• **What is being asked**
Return every line of the listing below, unchanged.
** begin Entries **
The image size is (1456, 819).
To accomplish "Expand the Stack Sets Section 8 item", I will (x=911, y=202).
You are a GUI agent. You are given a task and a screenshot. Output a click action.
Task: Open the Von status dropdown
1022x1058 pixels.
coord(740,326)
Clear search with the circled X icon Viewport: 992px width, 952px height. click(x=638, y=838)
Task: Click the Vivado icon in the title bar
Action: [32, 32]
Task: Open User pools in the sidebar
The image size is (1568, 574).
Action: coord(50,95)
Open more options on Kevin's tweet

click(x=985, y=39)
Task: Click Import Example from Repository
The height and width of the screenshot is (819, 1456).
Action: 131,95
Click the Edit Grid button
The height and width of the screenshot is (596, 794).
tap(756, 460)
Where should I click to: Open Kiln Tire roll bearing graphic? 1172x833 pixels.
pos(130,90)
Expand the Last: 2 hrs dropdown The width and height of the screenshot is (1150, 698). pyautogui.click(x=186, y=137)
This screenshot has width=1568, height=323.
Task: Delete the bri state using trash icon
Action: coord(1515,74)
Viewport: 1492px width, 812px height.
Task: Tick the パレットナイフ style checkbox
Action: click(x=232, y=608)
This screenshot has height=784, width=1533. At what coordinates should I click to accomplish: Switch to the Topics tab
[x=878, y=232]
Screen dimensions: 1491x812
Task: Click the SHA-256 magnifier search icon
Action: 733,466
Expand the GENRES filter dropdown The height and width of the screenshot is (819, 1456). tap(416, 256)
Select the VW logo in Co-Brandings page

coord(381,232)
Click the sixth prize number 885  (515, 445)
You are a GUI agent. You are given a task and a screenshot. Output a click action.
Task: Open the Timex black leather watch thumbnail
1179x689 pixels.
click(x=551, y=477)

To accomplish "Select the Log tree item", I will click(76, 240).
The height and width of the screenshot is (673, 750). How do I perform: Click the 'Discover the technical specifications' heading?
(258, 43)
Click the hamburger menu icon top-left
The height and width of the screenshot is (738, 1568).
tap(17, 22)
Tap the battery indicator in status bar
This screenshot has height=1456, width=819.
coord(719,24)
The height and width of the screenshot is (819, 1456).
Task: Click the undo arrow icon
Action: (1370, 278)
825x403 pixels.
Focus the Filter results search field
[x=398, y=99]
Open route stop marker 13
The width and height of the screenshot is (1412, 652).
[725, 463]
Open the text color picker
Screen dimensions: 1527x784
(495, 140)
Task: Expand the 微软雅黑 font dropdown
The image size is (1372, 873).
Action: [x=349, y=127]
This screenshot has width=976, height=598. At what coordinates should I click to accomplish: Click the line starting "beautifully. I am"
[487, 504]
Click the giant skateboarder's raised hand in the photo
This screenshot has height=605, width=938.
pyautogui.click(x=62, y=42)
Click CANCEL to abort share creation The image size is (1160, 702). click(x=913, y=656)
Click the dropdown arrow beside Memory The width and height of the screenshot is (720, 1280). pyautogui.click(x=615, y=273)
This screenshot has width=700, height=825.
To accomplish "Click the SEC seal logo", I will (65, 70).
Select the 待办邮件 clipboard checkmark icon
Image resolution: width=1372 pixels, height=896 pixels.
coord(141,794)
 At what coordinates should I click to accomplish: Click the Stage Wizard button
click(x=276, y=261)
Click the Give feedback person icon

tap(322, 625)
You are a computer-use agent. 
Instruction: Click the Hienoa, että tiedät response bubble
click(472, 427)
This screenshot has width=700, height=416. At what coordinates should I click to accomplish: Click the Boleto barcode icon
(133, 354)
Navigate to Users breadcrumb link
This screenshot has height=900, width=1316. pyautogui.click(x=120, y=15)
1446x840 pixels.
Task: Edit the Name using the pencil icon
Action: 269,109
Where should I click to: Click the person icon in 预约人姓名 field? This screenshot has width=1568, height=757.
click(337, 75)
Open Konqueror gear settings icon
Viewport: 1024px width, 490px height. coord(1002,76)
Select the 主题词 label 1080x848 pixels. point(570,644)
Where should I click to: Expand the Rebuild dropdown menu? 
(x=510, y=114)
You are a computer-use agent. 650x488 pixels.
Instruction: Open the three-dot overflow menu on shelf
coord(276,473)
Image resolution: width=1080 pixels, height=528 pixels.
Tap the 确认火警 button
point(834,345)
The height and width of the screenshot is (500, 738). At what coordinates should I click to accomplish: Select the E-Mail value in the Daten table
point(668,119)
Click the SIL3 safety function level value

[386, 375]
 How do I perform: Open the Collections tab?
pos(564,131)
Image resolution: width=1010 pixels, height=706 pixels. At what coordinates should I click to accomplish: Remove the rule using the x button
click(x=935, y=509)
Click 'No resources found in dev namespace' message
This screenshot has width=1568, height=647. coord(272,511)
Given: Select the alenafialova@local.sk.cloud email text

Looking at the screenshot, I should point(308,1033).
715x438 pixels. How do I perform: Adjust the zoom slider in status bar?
** end Entries **
• **Full solution**
The image size is (1456, 819).
To accomplish "Expand the Stack Sets Section 8 item", I will (x=911, y=202).
You are a GUI agent. You are given a task and a screenshot. Output a click action.
Task: Open the Von status dropdown
1022x1058 pixels.
coord(740,326)
Clear search with the circled X icon Viewport: 992px width, 952px height. click(x=638, y=838)
Task: Click the Vivado icon in the title bar
Action: [32, 32]
Task: Open User pools in the sidebar
The image size is (1568, 574).
Action: coord(50,95)
Open more options on Kevin's tweet

click(x=985, y=39)
Task: Click Import Example from Repository
The height and width of the screenshot is (819, 1456).
Action: 131,95
Click the Edit Grid button
The height and width of the screenshot is (596, 794).
tap(756, 460)
Where should I click to: Open Kiln Tire roll bearing graphic? 1172x833 pixels.
pos(130,90)
Expand the Last: 2 hrs dropdown The width and height of the screenshot is (1150, 698). pyautogui.click(x=186, y=137)
This screenshot has width=1568, height=323.
Task: Delete the bri state using trash icon
Action: coord(1515,74)
Viewport: 1492px width, 812px height.
Task: Tick the パレットナイフ style checkbox
Action: click(x=232, y=608)
This screenshot has height=784, width=1533. At what coordinates should I click to accomplish: Switch to the Topics tab
[x=878, y=232]
Screen dimensions: 1491x812
Task: Click the SHA-256 magnifier search icon
Action: 733,466
Expand the GENRES filter dropdown The height and width of the screenshot is (819, 1456). tap(416, 256)
Select the VW logo in Co-Brandings page

coord(381,232)
Click the sixth prize number 885  (515, 445)
You are a GUI agent. You are given a task and a screenshot. Output a click action.
Task: Open the Timex black leather watch thumbnail
1179x689 pixels.
click(x=551, y=477)

To accomplish "Select the Log tree item", I will click(76, 240).
The height and width of the screenshot is (673, 750). How do I perform: Click the 'Discover the technical specifications' heading?
(258, 43)
Click the hamburger menu icon top-left
The height and width of the screenshot is (738, 1568).
tap(17, 22)
Tap the battery indicator in status bar
This screenshot has height=1456, width=819.
coord(719,24)
The height and width of the screenshot is (819, 1456).
Task: Click the undo arrow icon
Action: (1370, 278)
825x403 pixels.
Focus the Filter results search field
[x=398, y=99]
Open route stop marker 13
The width and height of the screenshot is (1412, 652).
[725, 463]
Open the text color picker
Screen dimensions: 1527x784
(495, 140)
Task: Expand the 微软雅黑 font dropdown
The image size is (1372, 873).
Action: [x=349, y=127]
This screenshot has width=976, height=598. At what coordinates should I click to accomplish: Click the line starting "beautifully. I am"
[487, 504]
Click the giant skateboarder's raised hand in the photo
This screenshot has height=605, width=938.
pyautogui.click(x=62, y=42)
Click CANCEL to abort share creation The image size is (1160, 702). click(x=913, y=656)
Click the dropdown arrow beside Memory The width and height of the screenshot is (720, 1280). pyautogui.click(x=615, y=273)
This screenshot has width=700, height=825.
To accomplish "Click the SEC seal logo", I will (65, 70).
Select the 待办邮件 clipboard checkmark icon
Image resolution: width=1372 pixels, height=896 pixels.
coord(141,794)
 At what coordinates should I click to accomplish: Click the Stage Wizard button
click(x=276, y=261)
Click the Give feedback person icon

tap(322, 625)
You are a computer-use agent. 
Instruction: Click the Hienoa, että tiedät response bubble
click(472, 427)
This screenshot has width=700, height=416. At what coordinates should I click to accomplish: Click the Boleto barcode icon
(133, 354)
Navigate to Users breadcrumb link
This screenshot has height=900, width=1316. pyautogui.click(x=120, y=15)
1446x840 pixels.
Task: Edit the Name using the pencil icon
Action: 269,109
Where should I click to: Click the person icon in 预约人姓名 field? This screenshot has width=1568, height=757.
click(337, 75)
Open Konqueror gear settings icon
Viewport: 1024px width, 490px height. coord(1002,76)
Select the 主题词 label 1080x848 pixels. point(570,644)
Where should I click to: Expand the Rebuild dropdown menu? 
(x=510, y=114)
You are a computer-use agent. 650x488 pixels.
Instruction: Open the three-dot overflow menu on shelf
coord(276,473)
Image resolution: width=1080 pixels, height=528 pixels.
Tap the 确认火警 button
point(834,345)
The height and width of the screenshot is (500, 738). At what coordinates should I click to accomplish: Select the E-Mail value in the Daten table
point(668,119)
Click the SIL3 safety function level value

[386, 375]
 How do I perform: Open the Collections tab?
pos(564,131)
Image resolution: width=1010 pixels, height=706 pixels. At what coordinates should I click to accomplish: Remove the rule using the x button
click(x=935, y=509)
Click 'No resources found in dev namespace' message
This screenshot has width=1568, height=647. coord(272,511)
Given: Select the alenafialova@local.sk.cloud email text

Looking at the screenshot, I should point(308,1033).
715x438 pixels. How do I perform: Adjust the zoom slider in status bar?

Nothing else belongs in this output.